Wikipedia#
Prerequisite
Please see Wikipedia dumps for the list of dumps that are required to generate all datasets.
Data organization
kgdata organizes Wikipedia’s data in a folder <wikipedia_dir>, e.g., /data/wikipedia/20200518. The dumps are stored in a subfolder called dumps <wikipedia_dir>/dumps (e.g., /data/wikipedia/20200518/dumps). Other datasets after processed are stored in sibling folders.
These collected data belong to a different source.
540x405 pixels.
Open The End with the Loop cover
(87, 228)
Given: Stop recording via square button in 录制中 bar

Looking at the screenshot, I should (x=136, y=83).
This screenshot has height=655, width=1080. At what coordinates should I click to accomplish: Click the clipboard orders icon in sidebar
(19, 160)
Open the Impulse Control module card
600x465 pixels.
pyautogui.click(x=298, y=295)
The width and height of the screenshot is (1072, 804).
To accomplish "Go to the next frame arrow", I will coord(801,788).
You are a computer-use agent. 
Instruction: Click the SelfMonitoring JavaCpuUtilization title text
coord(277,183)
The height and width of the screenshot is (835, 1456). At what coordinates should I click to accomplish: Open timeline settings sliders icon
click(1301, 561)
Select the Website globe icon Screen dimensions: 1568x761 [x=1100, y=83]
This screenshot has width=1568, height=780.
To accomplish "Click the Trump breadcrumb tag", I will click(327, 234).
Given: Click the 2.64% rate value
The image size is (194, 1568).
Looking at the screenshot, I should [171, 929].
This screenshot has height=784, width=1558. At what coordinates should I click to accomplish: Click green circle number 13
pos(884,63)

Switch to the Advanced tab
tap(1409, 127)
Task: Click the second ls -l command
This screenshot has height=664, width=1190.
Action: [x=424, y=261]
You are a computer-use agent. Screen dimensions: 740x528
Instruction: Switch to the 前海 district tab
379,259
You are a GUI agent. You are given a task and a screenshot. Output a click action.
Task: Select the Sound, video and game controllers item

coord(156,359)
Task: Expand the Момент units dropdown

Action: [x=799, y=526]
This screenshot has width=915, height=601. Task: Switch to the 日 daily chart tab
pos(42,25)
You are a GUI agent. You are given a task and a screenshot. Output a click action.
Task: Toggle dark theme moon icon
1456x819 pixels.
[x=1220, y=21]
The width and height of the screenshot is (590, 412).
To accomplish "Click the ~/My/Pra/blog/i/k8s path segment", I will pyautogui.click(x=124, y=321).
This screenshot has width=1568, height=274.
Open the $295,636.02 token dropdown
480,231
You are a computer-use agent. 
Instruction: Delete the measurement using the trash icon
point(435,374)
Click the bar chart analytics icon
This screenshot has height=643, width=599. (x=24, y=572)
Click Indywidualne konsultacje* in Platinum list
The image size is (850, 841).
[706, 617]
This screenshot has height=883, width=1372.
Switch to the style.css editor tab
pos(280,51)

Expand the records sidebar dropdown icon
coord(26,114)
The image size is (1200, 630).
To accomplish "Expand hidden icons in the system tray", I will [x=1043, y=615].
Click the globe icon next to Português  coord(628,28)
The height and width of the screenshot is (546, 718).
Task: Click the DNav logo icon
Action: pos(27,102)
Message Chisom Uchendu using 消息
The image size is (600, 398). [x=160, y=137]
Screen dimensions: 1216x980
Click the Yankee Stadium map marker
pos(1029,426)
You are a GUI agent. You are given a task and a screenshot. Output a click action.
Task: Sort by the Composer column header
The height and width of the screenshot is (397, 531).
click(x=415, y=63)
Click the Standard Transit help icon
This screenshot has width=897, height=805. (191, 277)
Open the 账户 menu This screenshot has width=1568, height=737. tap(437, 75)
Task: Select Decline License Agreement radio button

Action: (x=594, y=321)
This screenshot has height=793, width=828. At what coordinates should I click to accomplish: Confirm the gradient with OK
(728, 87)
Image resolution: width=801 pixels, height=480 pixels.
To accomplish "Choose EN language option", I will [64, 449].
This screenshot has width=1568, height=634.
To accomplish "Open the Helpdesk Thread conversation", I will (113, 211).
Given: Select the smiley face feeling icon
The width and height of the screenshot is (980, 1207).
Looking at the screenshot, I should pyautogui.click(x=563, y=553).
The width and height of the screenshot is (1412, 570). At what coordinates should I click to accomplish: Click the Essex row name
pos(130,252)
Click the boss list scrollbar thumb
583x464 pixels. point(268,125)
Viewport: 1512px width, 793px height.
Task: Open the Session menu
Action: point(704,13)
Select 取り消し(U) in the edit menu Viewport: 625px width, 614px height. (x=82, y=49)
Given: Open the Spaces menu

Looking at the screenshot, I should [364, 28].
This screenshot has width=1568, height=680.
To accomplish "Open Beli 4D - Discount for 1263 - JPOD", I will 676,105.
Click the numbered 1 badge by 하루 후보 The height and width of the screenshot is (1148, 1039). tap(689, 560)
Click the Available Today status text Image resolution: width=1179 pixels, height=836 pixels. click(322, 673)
The list of folders can be found in kgdata.wikipedia.config.
Wikipedia datasets#
List of available datasets can be found in kgdata.wikipedia.datasets.
Run the command python -m kgdata.wikipedia.datasets to generate the datasets.
$ python -m kgdata.wikipedia.datasets --help
Usage: python -m kgdata.wikipedia.datasets [OPTIONS]
Options:
--wp-dir TEXT Wikipedia directory [required]
--wd-dir TEXT Wikidata directory
-d, --dataset TEXT Dataset name [required]
--help Show this message and exit.
Examples:
python -m kgdata.wikipedia.datasets --wp-dir $WP_DIR -d relational_tables
python -m kgdata.wikipedia.datasets --wp-dir $WP_DIR --wd-dir $WD_DIR -d linked_relational_tables
Note
For the commands in the above examples to run correctly, replaced $WP_DIR with the path to the Wikipedia directory and $WD_DIR with the path to the Wikidata directory, e.g., export WD_DIR=/data/wikipedia/20220420
Wikipedia dumps#
We need the following dumps:
Static HTML Dumps: they only dumps some namespaces. The namespace that you likely to use is 0 (main articles). For example,
enwiki-NS0-20220420-ENTERPRISE-HTML.json.tar.gz.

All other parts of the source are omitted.